In grootte, mogelijkheden en beeldkwaliteit vinden systeemcamera's het midden tussen spiegelreflexcamera's en compactcamera's. Systeemcamera's bevatten vaak een sensor die veel groter is dan die van de meeste compactcamera's. Ten opzichte van spiegelreflexcamera's zijn ze lichter en kleiner door het ontbreken van een opklappende spiegel. Digitale systeemcamera's bestaan sinds 2004[1][2], maar werden vooral populair na 2008, toen Olympus en Panasonic het Micro Four Thirds-systeem introduceerden. Daarnaast hebben andere merken zoals Nikon, Canon, Pentax en Fujifilm hun eigen systeem ontwikkeld, wat inhoudt dat objectieven niet onderling uitwisselbaar zijn. De systeemcamera heeft een enorme populariteit verkregen, wat ten koste is gegaan van de DSLR en de meetzoekercamera, die veel terrein verloren hebben.
Kenmerken
De voornaamste eigenschap van een systeemcamera is de mogelijkheid om objectieven te wisselen, net als bij spiegelreflexcamera's. Hierdoor zit men niet vast aan het zoombereik en de eigenschappen van de meegeleverde lens. Ook kunnen er speciale lenzen worden gebruikt (bijvoorbeeld macrolenzen) en zijn opzetstukken verkrijgbaar zoals uv-filters. Over het algemeen heeft iedere fabrikant zijn eigen systeem met een eigen lensvatting; objectieven zijn dus niet zomaar uitwisselbaar tussen modellen van verschillende fabrikanten. Een uitzondering vormt het Micro Four Thirds-systeem, dat gebruikt wordt door camera's van Olympus en Panasonic. Naast lenzen bieden systeemcamera's meestal ook de mogelijkheid om een externe flitser en (soms) elektronische zoeker te installeren.
Systeemcamera's onderscheiden zich van spiegelreflexcamera's door het ontbreken van een opklapbare spiegel. De spiegel zorgt bij spiegelreflexcamera's voor de mogelijkheid om de compositie te bepalen door de zoeker. Bij systeemcamera's moet men voor het bepalen van de compositie dus gebruikmaken van het scherm op de achterkant van de behuizing of een elektronische zoeker. Het ontbreken van een spiegel zorgt ervoor dat systeemcamera's vaak lichter zijn dan spiegelreflexcamera's.

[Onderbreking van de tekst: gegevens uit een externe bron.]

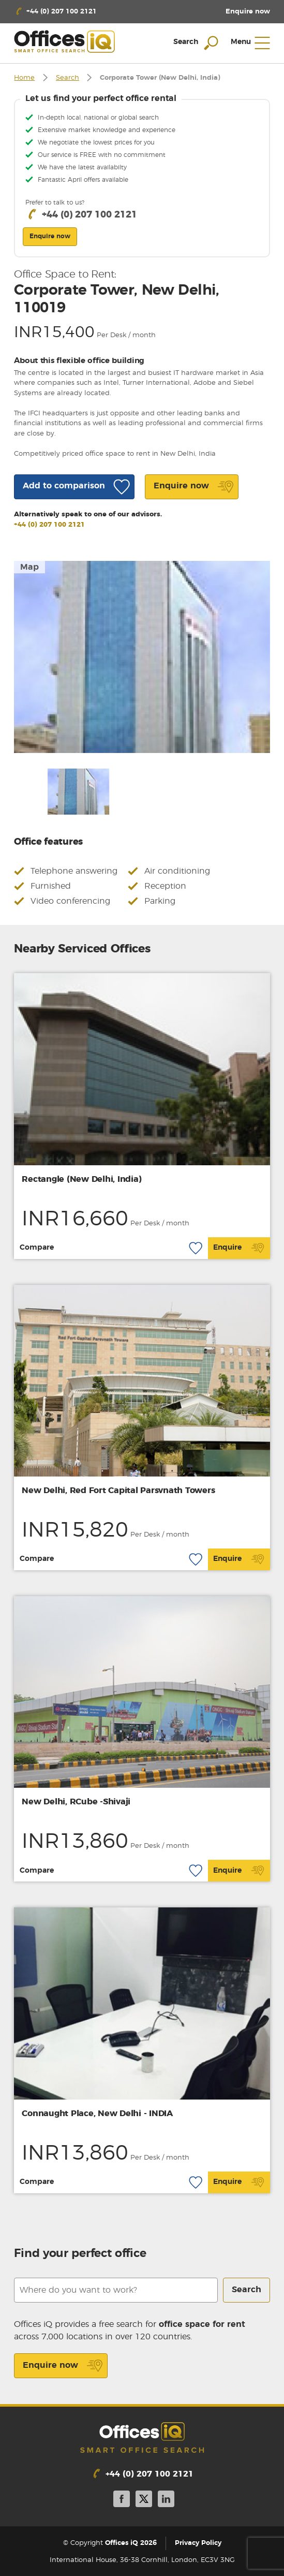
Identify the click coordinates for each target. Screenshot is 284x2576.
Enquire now (63, 2365)
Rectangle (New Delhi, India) (81, 1179)
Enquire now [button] (49, 236)
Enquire (238, 1248)
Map (29, 567)
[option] (142, 657)
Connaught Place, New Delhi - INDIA (97, 2113)
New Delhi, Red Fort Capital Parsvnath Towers (118, 1490)
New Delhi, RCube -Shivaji (76, 1802)
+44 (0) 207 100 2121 (49, 525)
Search (67, 78)
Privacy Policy (198, 2543)
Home (24, 78)
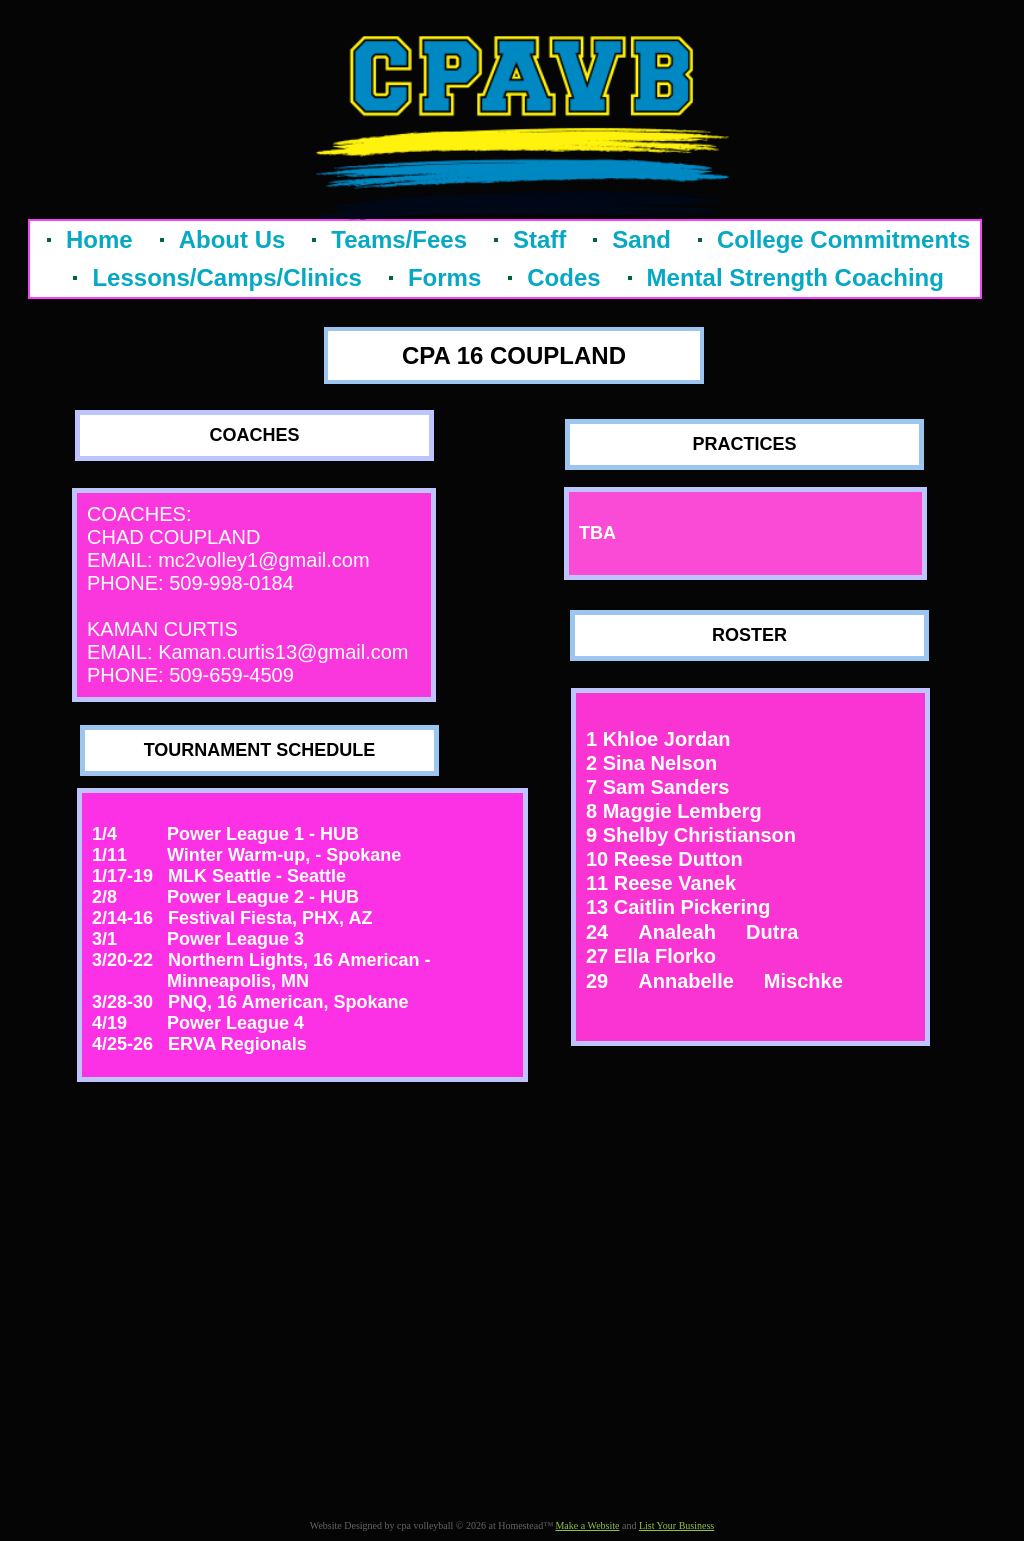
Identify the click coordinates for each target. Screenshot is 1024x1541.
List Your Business (676, 1525)
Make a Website (587, 1525)
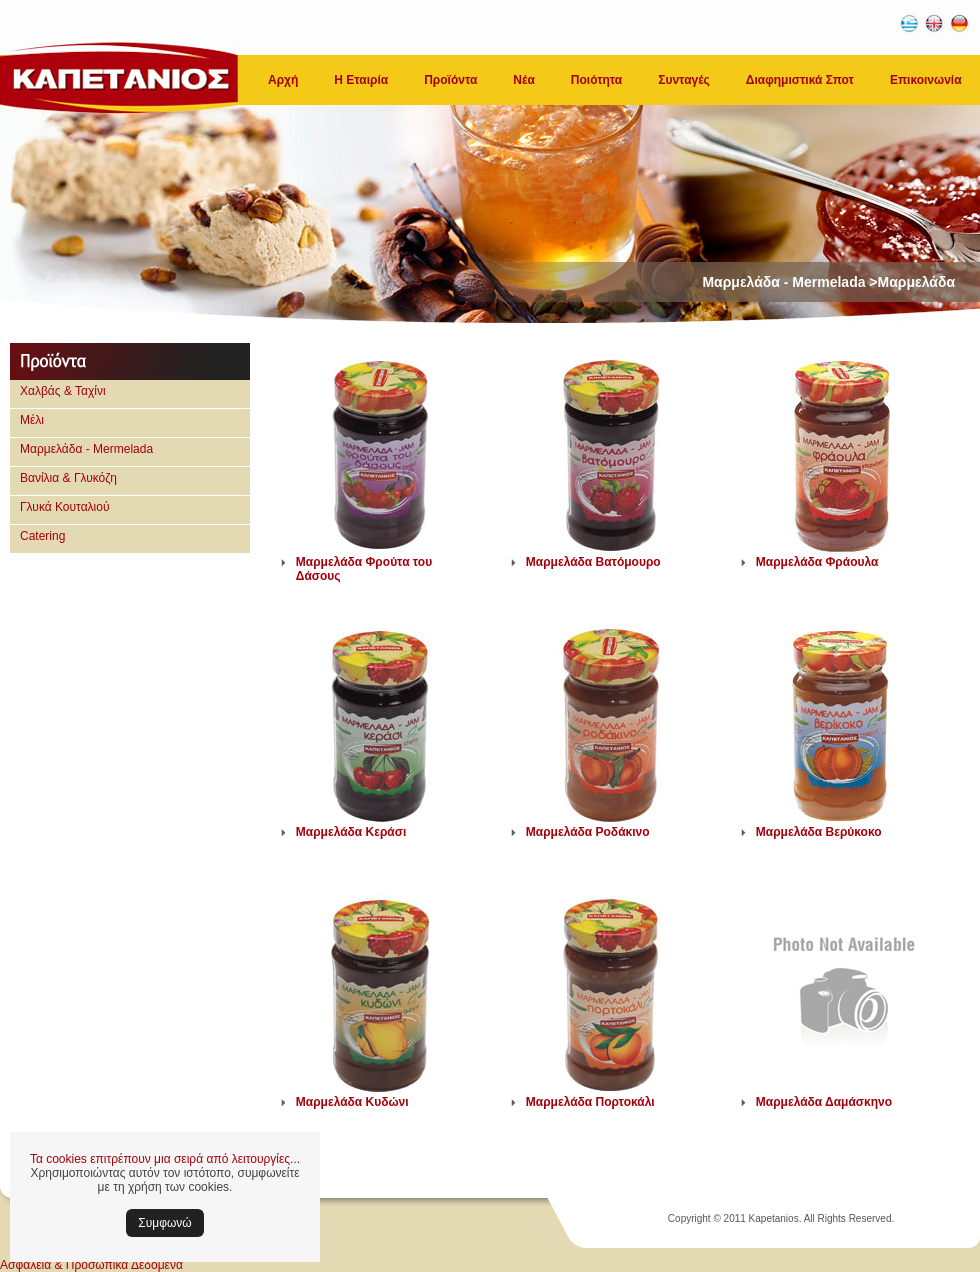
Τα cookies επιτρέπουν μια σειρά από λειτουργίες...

Het uiterlijk van systeemcamera's is over het algemeen gebaseerd op dat van compactcamera's, hoewel de lens ook in uitgeschakelde toestand wat verder uitsteekt. Daarnaast bevat de behuizing vaak meer knoppen en instelmogelijkheden voor de gevorderde fotograaf.
Beeldsensor
De grootte van de beeldsensor loopt bij systeemcamera's uiteen van compactcameraformaat (1/1,7", Pentax Q), tot even groot en groter als in veel spiegelreflexcamera's (APS-H, onder meer in de Sigma sd Quattro H). Daartussenin bevinden zich systemen als Nikon 1 (1") en Micro Four Thirds.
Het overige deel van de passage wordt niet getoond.